Whoa there, walkback that walkback!

Whoa there, walkback that walkback! 2017-03-16T19:03:51+00:00

This thing gets stranger and stranger.

First Weldon made his charge and the 9/11 Commission, caught unawares and in the middle of a lolling, hot August said, “it never happened/we never saw it/yes, we saw it/yes, we saw it and remember vast details and Weldon has lied.”

Now, Jim Geraghty at TKS wonders if the Mike Kelly from the Bergen Record in NJ has a scoop which will bring the 9/11 Commission back from the beaches yet again:

For a year before the 9/11 attacks, the Wayne Inn was home to Mohammed Atta, the al-Qaida mastermind behind the hijacking plot that killed almost 3,000 people…

A former member of the military intelligence team told me in an interview that it had enough data to raise suspicions. “But we were blocked from passing it to the FBI.”

The connect-the-dots tracking by the team was so good that it even knew Atta conducted meetings with the three future hijackers.
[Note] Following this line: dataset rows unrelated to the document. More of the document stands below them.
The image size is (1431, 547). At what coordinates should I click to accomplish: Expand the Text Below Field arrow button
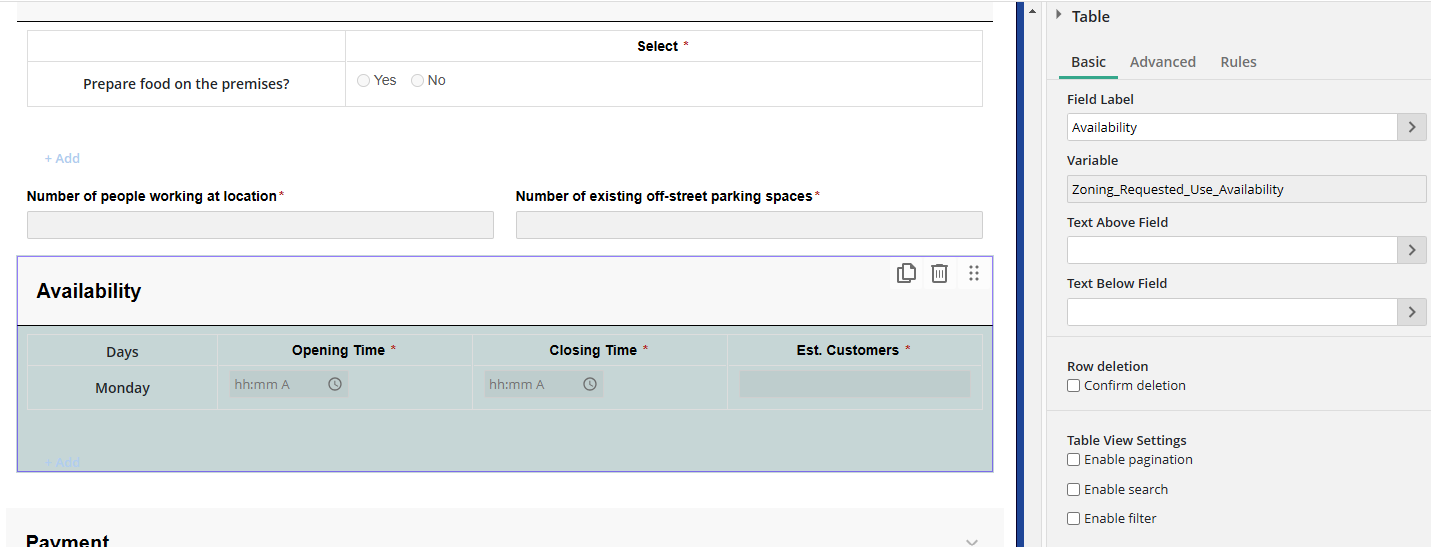[x=1411, y=312]
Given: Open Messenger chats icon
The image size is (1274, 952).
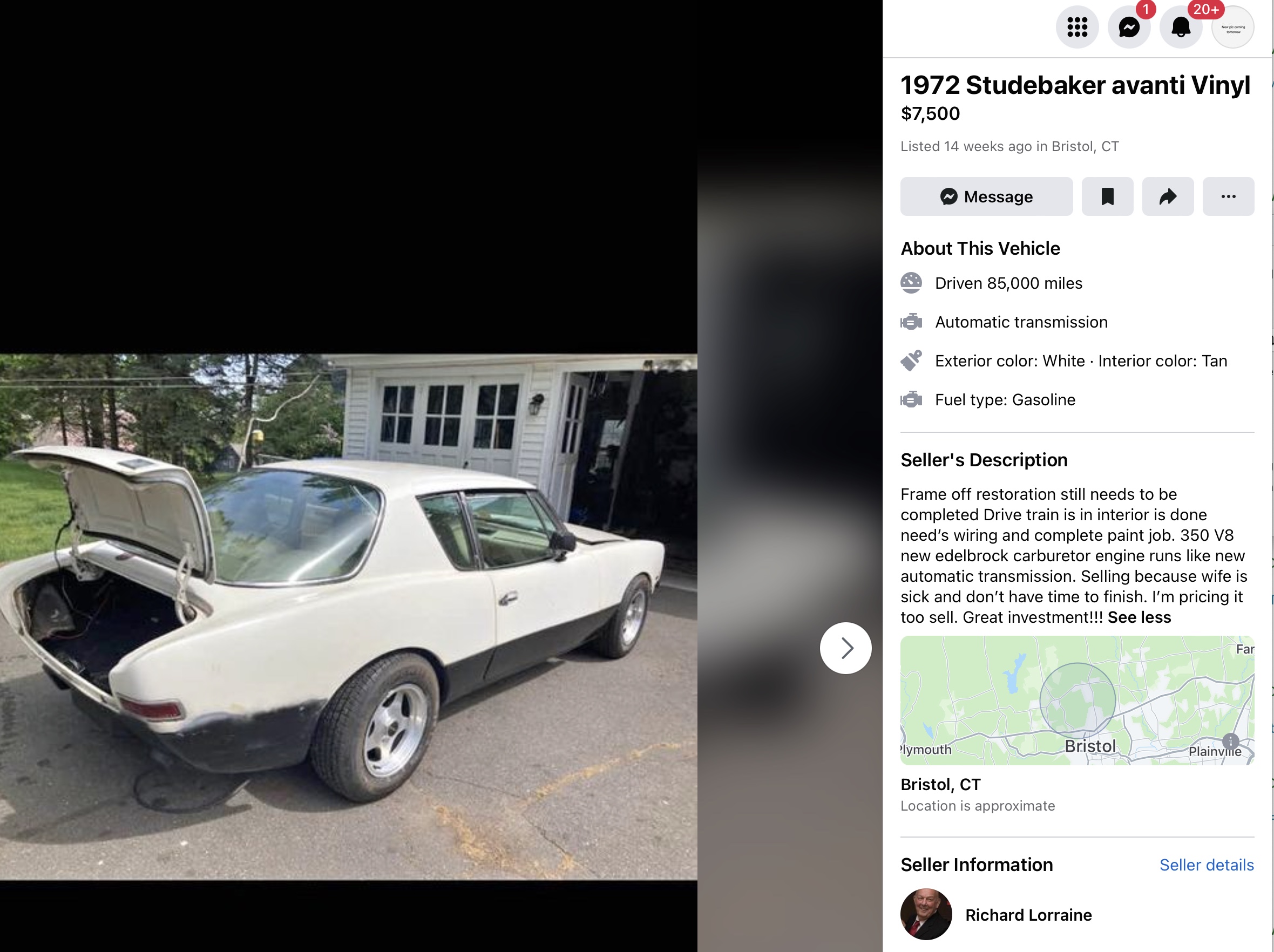Looking at the screenshot, I should [1129, 27].
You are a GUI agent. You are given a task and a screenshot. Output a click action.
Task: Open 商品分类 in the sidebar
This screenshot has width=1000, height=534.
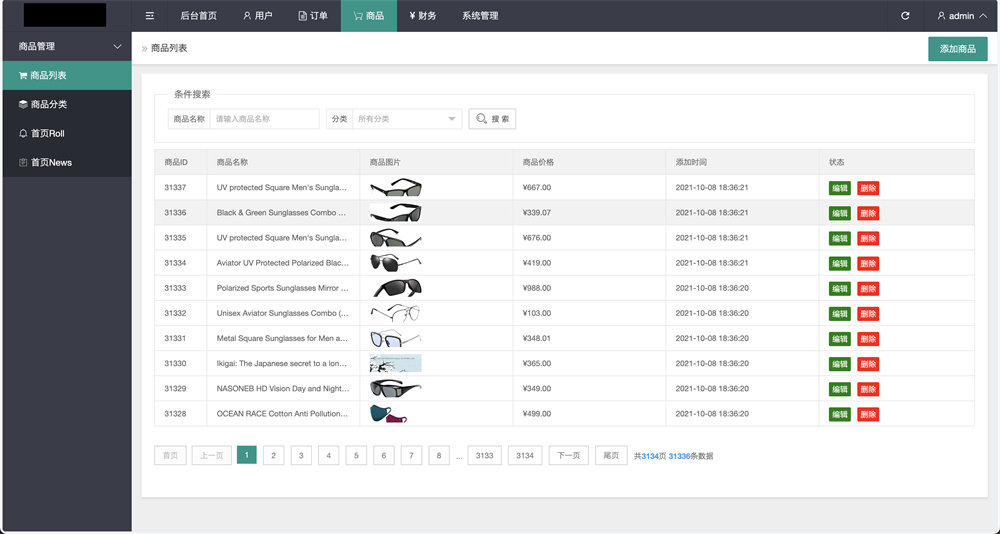pos(49,104)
One of those meetings took place at the Wayne Inn. That’s how close all this was – to us and to being solved, if only the information had been passed up the line to FBI agents or even to local cops.

The 11-person group called itself “Project Able Danger.” Think of them as a super-secret Delta Force or SEAL team. But instead of guns, they relied on advanced math training as their key weapons. And instead of traditional spying methods or bust-down-the-door commando tactics, the Able Danger group booted up a set of high-speed, super-computers and collected vast amounts of data.

The technique is called “data mining.” The Able Danger team swept together information from al-Qaida chat rooms, news accounts, Web sites and financial records. Then they connected the dots, comparing the information with visa applications by foreign tourists and other government records.

From there, the computer sleuths noticed four names – Atta, Marwan al-Shehhi, Khalid al-Mihdar and Nawaf al-Hazmi.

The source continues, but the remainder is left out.